SECTION 1. SHORT TITLE.

This joint resolution may be cited as the `Authorization for Use of Military Force Against Iraq Resolution of 2002'.
SEC. 2. SUPPORT FOR UNITED STATES DIPLOMATIC EFFORTS.

The Congress of the United States supports the efforts by the President to--

(1) strictly enforce through the United Nations Security Council all relevant Security Council resolutions regarding Iraq and encourages him in those efforts; and

(2) obtain prompt and decisive action by the Security Council to ensure that Iraq abandons its strategy of delay, evasion and noncompliance and promptly and strictly complies with all relevant Security Council resolutions regarding Iraq.
SEC. 3. AUTHORIZATION FOR USE OF UNITED STATES ARMED FORCES.

(a) AUTHORIZATION- The President is authorized to use the Armed Forces of the United States as he determines to be necessary and appropriate in order to--

(1) defend the national security of the United States against the continuing threat posed by Iraq; and

(2) enforce all relevant United Nations Security Council resolutions regarding Iraq.

(b) PRESIDENTIAL DETERMINATION- In connection with the exercise of the authority granted in subsection (a) to use force the President shall, prior to such exercise or as soon thereafter as may be feasible, but no later than 48 hours after exercising such authority, make available to the Speaker of the House of Representatives and the President pro tempore of the Senate his determination that--

(1) reliance by the United States on further diplomatic or other peaceful means alone either (A) will not adequately protect the national security of the United States against the continuing threat posed by Iraq or (B) is not likely to lead to enforcement of all relevant United Nations Security Council resolutions regarding Iraq; and

(2) acting pursuant to this joint resolution is consistent with the United States and other countries continuing to take the necessary actions against international terrorist and terrorist organizations, including those nations, organizations, or persons who planned, authorized, committed or aided the terrorist attacks that occurred on September 11, 2001.

_Record excerpts:_

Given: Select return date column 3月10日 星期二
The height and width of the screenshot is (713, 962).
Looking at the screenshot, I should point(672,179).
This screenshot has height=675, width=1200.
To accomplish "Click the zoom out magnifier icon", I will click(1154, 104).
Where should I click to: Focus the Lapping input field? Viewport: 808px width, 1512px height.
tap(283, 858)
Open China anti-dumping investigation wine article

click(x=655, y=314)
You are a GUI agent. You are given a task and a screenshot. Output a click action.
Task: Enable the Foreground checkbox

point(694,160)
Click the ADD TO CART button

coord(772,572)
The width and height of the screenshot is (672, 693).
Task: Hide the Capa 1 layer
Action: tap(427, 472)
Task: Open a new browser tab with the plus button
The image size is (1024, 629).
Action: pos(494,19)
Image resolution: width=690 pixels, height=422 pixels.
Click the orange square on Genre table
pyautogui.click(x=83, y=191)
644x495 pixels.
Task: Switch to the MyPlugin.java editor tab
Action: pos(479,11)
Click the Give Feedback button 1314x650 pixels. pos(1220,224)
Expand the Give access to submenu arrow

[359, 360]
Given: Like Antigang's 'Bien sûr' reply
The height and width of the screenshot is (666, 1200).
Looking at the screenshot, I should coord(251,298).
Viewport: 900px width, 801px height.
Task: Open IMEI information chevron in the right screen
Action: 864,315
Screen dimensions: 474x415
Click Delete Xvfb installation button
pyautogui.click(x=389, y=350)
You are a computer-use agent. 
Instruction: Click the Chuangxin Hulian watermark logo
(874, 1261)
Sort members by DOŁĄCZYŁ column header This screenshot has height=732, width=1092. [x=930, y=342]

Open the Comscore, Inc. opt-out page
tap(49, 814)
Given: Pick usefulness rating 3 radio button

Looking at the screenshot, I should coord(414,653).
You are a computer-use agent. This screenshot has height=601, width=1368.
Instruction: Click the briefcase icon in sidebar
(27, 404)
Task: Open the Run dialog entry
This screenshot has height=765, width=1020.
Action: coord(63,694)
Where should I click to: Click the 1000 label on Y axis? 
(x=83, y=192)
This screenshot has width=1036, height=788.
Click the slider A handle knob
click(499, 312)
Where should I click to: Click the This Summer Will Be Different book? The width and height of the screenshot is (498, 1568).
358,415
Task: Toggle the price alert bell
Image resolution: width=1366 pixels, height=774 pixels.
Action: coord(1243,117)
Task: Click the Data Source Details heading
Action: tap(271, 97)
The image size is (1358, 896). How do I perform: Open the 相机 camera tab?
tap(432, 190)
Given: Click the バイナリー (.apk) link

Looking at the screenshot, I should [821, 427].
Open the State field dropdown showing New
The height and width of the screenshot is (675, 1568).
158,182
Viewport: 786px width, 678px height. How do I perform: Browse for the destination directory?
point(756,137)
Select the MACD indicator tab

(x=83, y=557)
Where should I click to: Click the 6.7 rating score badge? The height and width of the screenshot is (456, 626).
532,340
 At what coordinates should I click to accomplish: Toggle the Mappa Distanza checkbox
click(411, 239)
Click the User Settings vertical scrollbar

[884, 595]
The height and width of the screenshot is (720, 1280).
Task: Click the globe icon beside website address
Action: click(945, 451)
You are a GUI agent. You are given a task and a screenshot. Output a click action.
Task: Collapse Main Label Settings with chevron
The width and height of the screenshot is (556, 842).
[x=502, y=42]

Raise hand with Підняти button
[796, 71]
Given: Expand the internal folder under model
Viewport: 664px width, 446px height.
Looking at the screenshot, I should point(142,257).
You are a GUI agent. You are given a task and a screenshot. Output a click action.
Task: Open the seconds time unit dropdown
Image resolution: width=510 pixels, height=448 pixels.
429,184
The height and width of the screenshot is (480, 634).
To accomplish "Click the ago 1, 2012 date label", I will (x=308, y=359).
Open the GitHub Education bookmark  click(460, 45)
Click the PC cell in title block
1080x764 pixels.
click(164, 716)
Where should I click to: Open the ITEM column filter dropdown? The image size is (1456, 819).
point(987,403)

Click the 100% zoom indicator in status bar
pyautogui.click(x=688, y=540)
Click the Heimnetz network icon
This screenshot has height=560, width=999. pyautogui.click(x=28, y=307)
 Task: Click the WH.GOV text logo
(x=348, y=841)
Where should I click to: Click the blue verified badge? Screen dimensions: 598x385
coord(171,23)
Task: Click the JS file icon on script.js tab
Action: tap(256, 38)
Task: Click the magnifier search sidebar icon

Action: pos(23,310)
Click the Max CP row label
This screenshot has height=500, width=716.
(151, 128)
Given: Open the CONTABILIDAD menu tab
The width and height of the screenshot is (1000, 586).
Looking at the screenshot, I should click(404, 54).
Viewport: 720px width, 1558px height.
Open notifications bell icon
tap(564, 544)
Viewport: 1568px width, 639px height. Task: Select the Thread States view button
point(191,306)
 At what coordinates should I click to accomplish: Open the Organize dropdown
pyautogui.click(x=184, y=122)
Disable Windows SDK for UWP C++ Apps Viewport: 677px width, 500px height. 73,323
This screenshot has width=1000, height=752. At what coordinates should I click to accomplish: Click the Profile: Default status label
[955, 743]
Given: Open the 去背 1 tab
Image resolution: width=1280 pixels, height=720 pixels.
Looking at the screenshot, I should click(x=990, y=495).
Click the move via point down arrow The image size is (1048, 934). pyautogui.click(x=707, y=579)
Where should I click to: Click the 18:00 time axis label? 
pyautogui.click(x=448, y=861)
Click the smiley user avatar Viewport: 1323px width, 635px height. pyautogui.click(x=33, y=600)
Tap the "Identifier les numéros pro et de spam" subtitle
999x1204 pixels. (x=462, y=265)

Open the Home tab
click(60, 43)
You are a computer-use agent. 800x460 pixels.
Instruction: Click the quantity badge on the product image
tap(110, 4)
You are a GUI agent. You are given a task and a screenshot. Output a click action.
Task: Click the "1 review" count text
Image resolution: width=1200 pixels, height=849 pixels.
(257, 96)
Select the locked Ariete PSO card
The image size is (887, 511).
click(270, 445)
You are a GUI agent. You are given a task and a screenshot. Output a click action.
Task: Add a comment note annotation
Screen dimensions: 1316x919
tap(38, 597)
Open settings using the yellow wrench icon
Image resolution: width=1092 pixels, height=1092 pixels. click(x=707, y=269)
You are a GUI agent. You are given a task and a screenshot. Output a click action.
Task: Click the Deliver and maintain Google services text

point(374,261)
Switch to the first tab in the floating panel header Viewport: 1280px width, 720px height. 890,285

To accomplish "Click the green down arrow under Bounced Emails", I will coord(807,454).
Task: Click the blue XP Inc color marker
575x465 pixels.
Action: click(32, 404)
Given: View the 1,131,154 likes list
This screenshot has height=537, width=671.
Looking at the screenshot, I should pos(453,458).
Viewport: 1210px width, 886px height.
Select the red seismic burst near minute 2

_Work instructions:_
A – In the joint resolution, what is the latest point by which the President must make his determination available after using the authority to use force?
B – List the section headings in the joint resolution.
The lines after the joint resolution are separate material with no connection to it.

_Answer list:_
A – No later than 48 hours after exercising that authority.

B – SHORT TITLE; SUPPORT FOR UNITED STATES DIPLOMATIC EFFORTS; AUTHORIZATION FOR USE OF UNITED STATES ARMED FORCES